■ **PROBLEM**:
Output the material from its start through the line containing "coordinates (222, 367)." as a JSON list of strings, one string per line and no blank lines.

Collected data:
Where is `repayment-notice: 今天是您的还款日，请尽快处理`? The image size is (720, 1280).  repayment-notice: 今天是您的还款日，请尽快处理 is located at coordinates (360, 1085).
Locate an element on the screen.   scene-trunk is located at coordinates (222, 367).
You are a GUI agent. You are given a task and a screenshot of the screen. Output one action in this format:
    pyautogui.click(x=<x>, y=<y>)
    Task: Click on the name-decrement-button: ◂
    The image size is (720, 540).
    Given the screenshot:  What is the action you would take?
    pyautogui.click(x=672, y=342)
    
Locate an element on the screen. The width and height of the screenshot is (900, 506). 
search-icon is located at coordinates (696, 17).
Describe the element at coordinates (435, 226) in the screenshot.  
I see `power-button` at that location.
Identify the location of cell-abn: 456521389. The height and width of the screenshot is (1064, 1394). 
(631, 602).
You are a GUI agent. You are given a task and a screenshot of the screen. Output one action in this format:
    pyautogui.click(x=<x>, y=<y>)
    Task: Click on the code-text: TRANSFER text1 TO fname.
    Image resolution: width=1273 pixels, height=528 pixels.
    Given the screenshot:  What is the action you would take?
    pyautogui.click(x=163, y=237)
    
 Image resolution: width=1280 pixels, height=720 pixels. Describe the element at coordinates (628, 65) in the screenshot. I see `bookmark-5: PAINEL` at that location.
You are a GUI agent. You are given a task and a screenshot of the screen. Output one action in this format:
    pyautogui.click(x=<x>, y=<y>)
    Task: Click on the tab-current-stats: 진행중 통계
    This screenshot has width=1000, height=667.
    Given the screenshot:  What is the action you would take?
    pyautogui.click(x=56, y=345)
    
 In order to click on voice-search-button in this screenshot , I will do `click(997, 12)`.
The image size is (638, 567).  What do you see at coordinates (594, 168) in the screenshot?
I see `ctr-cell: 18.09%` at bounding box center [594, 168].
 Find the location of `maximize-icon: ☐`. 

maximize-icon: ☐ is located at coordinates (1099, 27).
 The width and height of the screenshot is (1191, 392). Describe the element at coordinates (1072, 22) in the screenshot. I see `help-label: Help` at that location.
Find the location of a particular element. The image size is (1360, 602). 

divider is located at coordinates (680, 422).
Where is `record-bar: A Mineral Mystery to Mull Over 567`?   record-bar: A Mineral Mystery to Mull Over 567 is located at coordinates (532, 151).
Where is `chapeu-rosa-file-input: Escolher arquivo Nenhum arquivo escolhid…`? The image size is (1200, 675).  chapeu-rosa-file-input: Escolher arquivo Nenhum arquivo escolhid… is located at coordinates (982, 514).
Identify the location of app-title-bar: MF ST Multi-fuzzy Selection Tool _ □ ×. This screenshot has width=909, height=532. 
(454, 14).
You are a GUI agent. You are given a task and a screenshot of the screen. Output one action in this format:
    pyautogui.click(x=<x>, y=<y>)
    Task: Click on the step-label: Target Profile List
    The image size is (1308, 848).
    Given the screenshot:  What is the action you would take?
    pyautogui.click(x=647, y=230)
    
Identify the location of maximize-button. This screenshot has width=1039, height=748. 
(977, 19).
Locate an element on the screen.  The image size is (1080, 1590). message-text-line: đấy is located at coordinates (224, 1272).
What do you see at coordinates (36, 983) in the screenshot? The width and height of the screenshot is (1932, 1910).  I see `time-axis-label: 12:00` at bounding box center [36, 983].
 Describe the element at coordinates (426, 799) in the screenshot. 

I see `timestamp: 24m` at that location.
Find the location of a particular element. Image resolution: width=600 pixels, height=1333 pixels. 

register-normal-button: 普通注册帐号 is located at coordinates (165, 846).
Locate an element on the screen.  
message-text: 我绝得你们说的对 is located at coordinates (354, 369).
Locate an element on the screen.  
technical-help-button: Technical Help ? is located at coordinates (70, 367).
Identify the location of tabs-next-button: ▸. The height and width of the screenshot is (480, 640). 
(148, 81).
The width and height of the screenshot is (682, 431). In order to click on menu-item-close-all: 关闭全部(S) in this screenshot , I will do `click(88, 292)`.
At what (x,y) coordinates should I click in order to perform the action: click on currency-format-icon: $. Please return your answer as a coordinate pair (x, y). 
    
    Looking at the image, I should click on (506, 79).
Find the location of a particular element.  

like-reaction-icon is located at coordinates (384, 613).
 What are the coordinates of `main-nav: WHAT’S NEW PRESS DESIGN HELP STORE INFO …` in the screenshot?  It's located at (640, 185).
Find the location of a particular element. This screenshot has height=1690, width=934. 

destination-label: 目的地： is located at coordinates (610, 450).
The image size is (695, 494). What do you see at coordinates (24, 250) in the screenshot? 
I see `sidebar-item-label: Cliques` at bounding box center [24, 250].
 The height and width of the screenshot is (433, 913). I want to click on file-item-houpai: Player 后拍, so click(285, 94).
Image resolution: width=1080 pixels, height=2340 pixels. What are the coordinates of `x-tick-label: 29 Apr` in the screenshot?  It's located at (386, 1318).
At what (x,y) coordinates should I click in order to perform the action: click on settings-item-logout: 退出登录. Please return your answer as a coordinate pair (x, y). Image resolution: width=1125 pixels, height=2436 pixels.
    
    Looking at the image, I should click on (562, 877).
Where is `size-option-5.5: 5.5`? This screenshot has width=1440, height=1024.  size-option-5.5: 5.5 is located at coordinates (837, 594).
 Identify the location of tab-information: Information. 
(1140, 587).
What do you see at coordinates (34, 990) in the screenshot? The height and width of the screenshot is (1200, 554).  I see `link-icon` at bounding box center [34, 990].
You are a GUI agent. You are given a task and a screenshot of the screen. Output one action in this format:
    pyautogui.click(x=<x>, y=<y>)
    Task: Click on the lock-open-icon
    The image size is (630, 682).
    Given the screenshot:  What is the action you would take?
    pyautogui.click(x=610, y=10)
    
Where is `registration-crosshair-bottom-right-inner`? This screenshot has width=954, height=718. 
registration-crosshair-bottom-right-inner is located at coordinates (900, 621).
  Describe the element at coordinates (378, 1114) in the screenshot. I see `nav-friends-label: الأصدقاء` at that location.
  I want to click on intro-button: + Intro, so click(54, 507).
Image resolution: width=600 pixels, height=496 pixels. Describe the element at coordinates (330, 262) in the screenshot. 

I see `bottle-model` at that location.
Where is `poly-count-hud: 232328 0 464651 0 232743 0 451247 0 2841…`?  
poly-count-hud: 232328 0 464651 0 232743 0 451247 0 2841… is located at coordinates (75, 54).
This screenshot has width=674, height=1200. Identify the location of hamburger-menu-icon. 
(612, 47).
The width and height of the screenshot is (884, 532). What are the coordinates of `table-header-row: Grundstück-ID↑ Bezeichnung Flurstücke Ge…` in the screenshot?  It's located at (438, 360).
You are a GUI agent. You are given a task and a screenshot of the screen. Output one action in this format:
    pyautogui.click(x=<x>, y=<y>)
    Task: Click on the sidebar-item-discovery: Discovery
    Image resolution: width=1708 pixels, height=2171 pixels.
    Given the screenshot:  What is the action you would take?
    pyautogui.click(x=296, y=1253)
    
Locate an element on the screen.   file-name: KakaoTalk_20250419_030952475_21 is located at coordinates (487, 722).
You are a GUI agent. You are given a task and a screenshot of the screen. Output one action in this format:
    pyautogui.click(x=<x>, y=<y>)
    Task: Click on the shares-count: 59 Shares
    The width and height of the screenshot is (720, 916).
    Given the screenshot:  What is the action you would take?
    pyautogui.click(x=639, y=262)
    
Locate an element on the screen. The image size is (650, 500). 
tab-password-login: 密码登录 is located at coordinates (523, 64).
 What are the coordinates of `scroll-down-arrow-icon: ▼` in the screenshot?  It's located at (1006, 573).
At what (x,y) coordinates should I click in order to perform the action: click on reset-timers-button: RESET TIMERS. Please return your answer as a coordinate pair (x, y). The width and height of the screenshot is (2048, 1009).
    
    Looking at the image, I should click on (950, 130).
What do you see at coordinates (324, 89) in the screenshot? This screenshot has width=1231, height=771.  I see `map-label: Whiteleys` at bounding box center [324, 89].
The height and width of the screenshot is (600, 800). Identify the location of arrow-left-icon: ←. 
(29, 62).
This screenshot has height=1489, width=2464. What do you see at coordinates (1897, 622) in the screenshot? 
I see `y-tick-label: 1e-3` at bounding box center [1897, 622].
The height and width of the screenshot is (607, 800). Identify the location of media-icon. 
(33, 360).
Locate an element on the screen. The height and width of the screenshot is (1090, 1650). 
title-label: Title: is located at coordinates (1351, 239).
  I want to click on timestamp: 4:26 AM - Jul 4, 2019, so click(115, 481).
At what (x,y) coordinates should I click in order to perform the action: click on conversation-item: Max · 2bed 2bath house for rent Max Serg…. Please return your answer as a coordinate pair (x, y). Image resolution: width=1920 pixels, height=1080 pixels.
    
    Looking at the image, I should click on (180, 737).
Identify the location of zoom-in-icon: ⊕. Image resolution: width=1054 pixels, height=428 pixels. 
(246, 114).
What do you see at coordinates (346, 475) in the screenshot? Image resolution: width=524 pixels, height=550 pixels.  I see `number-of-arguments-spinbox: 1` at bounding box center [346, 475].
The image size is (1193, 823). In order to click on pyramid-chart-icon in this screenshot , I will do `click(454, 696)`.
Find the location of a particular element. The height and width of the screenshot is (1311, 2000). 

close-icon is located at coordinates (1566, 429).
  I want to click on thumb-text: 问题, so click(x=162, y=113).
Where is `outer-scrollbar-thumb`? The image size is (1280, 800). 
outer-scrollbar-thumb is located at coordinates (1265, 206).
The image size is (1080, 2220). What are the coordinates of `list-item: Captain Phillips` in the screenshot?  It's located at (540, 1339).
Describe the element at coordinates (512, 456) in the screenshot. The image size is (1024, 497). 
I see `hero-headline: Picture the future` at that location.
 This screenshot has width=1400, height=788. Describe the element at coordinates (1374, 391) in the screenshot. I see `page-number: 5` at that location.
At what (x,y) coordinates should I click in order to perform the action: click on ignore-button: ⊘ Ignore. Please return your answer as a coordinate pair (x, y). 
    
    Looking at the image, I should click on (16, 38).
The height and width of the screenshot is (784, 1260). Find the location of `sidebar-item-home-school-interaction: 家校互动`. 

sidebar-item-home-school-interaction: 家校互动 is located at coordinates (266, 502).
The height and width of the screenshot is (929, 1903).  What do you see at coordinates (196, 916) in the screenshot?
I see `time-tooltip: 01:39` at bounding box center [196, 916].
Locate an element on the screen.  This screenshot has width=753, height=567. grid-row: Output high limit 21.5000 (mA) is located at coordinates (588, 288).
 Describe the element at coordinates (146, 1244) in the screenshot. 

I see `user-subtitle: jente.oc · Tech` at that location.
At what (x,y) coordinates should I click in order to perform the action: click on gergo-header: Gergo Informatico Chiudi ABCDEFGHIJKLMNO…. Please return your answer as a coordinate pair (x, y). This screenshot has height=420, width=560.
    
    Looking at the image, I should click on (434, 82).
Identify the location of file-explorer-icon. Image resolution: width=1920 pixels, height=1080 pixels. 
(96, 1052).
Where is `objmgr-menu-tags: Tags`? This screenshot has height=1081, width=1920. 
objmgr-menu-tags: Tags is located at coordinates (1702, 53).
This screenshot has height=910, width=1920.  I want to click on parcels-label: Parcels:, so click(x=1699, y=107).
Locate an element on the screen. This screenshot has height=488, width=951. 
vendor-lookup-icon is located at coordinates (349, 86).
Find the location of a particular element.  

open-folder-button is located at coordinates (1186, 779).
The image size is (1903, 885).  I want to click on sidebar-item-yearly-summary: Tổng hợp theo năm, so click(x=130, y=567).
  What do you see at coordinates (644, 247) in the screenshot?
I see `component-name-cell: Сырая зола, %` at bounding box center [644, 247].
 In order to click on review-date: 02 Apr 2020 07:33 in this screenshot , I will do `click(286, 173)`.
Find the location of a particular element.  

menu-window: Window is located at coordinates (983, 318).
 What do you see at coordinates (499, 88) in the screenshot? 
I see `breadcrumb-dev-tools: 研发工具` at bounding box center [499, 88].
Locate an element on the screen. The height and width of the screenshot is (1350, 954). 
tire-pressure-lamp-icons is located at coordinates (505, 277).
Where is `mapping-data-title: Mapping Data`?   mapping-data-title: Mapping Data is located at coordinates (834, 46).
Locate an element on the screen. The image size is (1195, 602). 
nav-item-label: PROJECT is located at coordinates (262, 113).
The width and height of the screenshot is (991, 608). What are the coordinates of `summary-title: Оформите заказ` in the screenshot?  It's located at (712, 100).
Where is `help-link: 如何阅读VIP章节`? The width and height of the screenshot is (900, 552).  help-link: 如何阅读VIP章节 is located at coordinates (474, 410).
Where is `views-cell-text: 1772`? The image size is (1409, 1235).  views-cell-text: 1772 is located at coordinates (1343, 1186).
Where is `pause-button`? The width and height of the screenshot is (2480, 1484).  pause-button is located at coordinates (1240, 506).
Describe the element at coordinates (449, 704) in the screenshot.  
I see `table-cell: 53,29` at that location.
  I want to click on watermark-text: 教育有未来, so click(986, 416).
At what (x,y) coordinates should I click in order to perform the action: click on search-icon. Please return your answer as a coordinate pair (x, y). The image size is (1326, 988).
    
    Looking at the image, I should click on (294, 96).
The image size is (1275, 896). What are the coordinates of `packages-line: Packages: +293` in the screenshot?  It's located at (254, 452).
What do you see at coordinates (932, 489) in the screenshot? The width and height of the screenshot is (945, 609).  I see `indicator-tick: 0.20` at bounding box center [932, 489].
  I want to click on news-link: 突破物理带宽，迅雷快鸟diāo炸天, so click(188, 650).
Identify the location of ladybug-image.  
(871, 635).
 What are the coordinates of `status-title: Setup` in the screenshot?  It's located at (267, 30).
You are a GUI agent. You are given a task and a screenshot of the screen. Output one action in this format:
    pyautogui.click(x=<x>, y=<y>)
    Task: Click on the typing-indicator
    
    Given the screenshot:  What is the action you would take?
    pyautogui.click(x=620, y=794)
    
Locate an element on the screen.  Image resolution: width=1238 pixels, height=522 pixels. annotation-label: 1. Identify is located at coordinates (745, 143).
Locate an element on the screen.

■ **RESULT OF THIS TASK**:
[
  "Where is `repayment-notice: 今天是您的还款日，请尽快处理`? The image size is (720, 1280).  repayment-notice: 今天是您的还款日，请尽快处理 is located at coordinates (360, 1085).",
  "Locate an element on the screen.   scene-trunk is located at coordinates (222, 367)."
]